Stratified analyses were conducted to evaluate the correlation between metformin treatment and all-cause mortality among cardiac surgery patients across various subgroups (Table 2). The analyses were stratified by gender, age, hypertension, heart failure, CKD, cerebrovascular disease and SOFA score. The findings indicated no notable interaction between metformin treatment and the majority of subgroups (P for interaction > 0.05). However, a significant interaction (P for interaction = 0.041) was noted specifically within the category of patients with diabetes (Fig. 3).

Table 2.

Univariate and multivariate Cox regression modeling elucidating the association between metformin and all-cause mortality in postcardiac surgery patients

HR (95% CI)
Model 1 P value Model 2 P value Model 3 P value
28 days ACM 0.22 (0.09–0.55) 0.001 0.23 (0.09–0.57) 0.001 0.34 (0.13–0.88) 0.027
60 days ACM 0.26 (0.13–0.51) < 0.001 0.27 (0.14–0.54) < 0.001 0.32 (0.15–0.65) 0.002
90 days ACM 0.32 (0.18–0.56) < 0.001 0.33 (0.19–0.58) < 0.001 0.43 (0.23–0.79) 0.007
365 days ACM 0.42 (0.29–0.60) < 0.001 0.44 (0.31–0.64) < 0.001 0.50 (0.34–0.75) 0.001

HR Hazard Ratio, 95% CI 95% confidence interval, ACM all causes mortality

Model 1 was adjusted for none

Model 2 was adjusted for age, gender, ethnicity

Model 3 was adjusted for age, sex, race, hypertension, myocardial infarction, congestive heart failure, peripheral vascular disease, cerebrovascular disease, renal disease, diabetes mellitus, hepatic disease, chronic lung disease, stroke, use of vasopressor medications, sodium, potassium, chloride, leukocytes, erythrocytes, mean heart rate, mean arterial blood pressure, mean respiratory rate, mean body temperature, Acute Physiology and Chronic Health Evaluation III, Sequential Organ Failure Assessment

Fig. 3.

Fig. 3

Association between metformin use and all-cause mortality in patients undergoing cardiac surgery between different subgroups. HR hazard ratio, 95% CI 95% confidence interval, SOFA sequential organ failure assessment, CKD chronic kidney disease, 0 absence of the disease state, 1 presence of the disease state. Along the X axis, the left side (HR < 1) indicates “Favors metformin,” while the right side (HR > 1) indicates “Favors nonmetformin”

Discussion

Cardiac surgery is essential for the treating of heart disease. Nonetheless, patients in the postsurgical period are at an elevated risk of mortality, particularly during the initial postoperative phase. The aim of this research was to assess the influence of metformin treatment during the initial postoperative period on the survival rate of patients who have had cardiac surgery, with the intention of developing novel clinical management strategies. Previous research has established that metformin offers notable cardiovascular advantages for patients suffering from cardiovascular conditions, such as decreased rates of ACM and cardiovascular events [20, 21]. In addition, it has been demonstrated that metformin is effective in lowering death rates among individuals with diabetes who also have heart failure [22]. These findings provide a solid theoretical basis for the present study, suggesting that metformin may have a positive contribution to postoperative recovery in cardiac surgery patients.

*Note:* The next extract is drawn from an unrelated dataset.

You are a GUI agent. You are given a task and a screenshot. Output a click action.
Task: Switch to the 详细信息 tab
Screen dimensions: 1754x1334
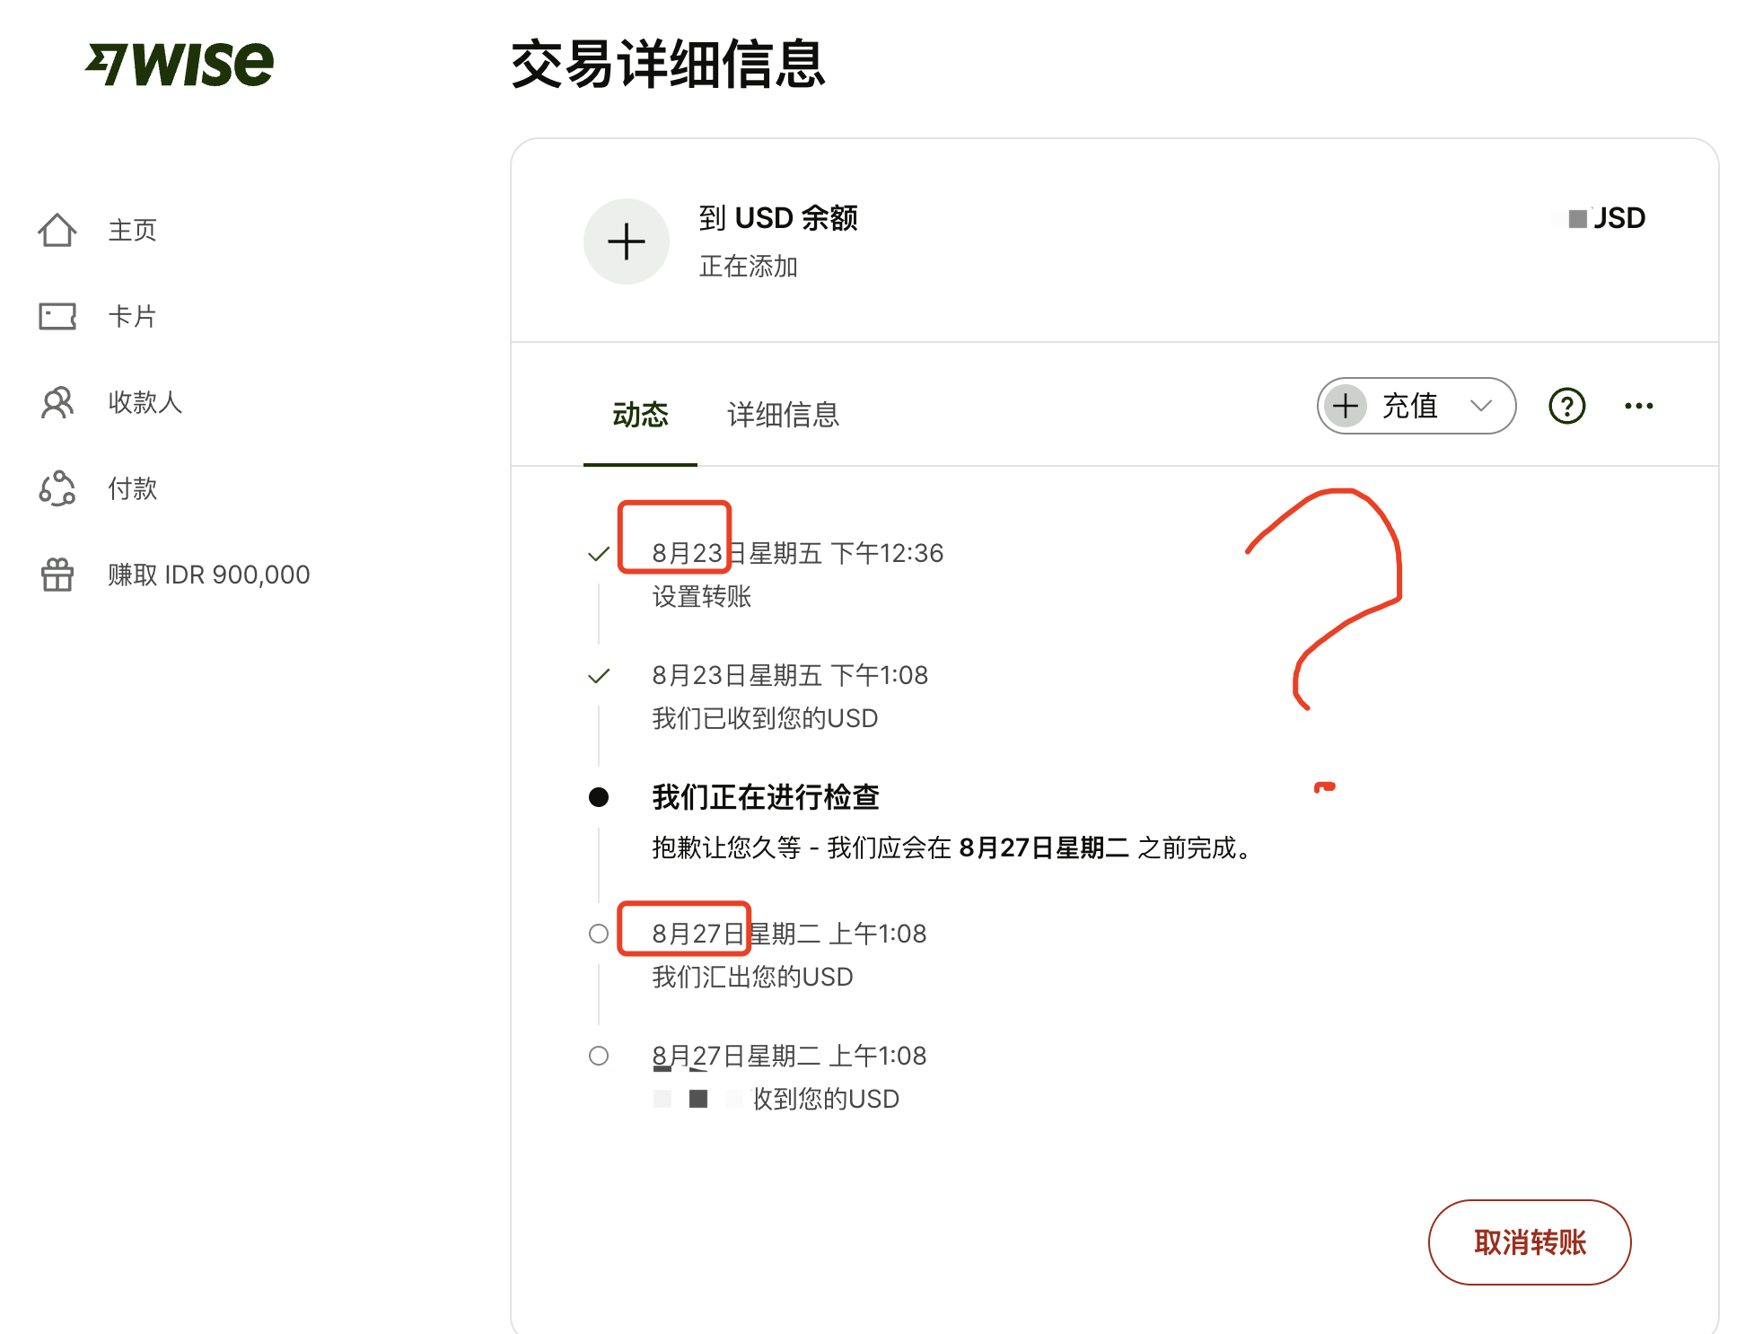(x=783, y=415)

In this study, the annual mortality rate for individuals who had cardiac surgery was found to be 4%, aligning with previously documented mortality rates [23]. We investigated the correlation between metformin treatment and mortality rates among cardiac surgery patients, and the results from multivariable-adjusted Cox regression analyses indicated that metformin use was linked to a decline in ACM post cardiac surgery. Subgroup analyses, which accounted for variables such as gender, age, hypertension, heart failure, CKD, cerebrovascular disease, and SOFA score, produced similar findings. Furthermore, an interactive effect was noted within the subgroup of patients with diabetes.

The impact of metformin administered during the perioperative period on patient outcomes following cardiac surgery remains a subject of debate. Post cardiac surgical procedures, individuals commonly undergo an inflammatory reaction and oxidative stress, both of which are significantly linked to the emergence of complications in the postoperative phase. Metformin exhibits anti-inflammatory properties and mitigates oxidative stress, which may contribute to the decreased likelihood of developing postoperative atrial fibrillation after cardiac procedures [24, 25]. Prior research has indicated that the incidence of postoperative atrial fibrillation after cardiac procedures did not significantly diminish in diabetic individuals who had been treated with metformin before the surgery. However, this did not prevent it from positively affecting the overall prognosis after cardiac surgery through anti-inflammatory and antioxidative stress mechanisms. For example, metformin triggers AMPK activation by suppressing mitochondrial respiratory chain complex I. This inhibition results in the diminished electron transport across the mitochondrial membrane and decrease in mitochondrial membrane potential. Consequently, this leads to a reduction in mitochondrial oxygen consumption and ATP production, ultimately increasing the AMP/ATP ratio [26, 27]. The phosphorylation and consequent activation of AMPK encourages the shift of macrophages towards the M2 phenotype and concurrently inhibits the secretion of pro-inflammatory cytokines [28]. In addition, AMPK activation promotes nuclear translocation of the transcription factor Nrf2, thereby augmenting the expression of the detoxifying enzyme heme oxygenase-1 (HO-1), and mitigates cellular damage induced by lipopolysaccharide (LPS) [29, 30].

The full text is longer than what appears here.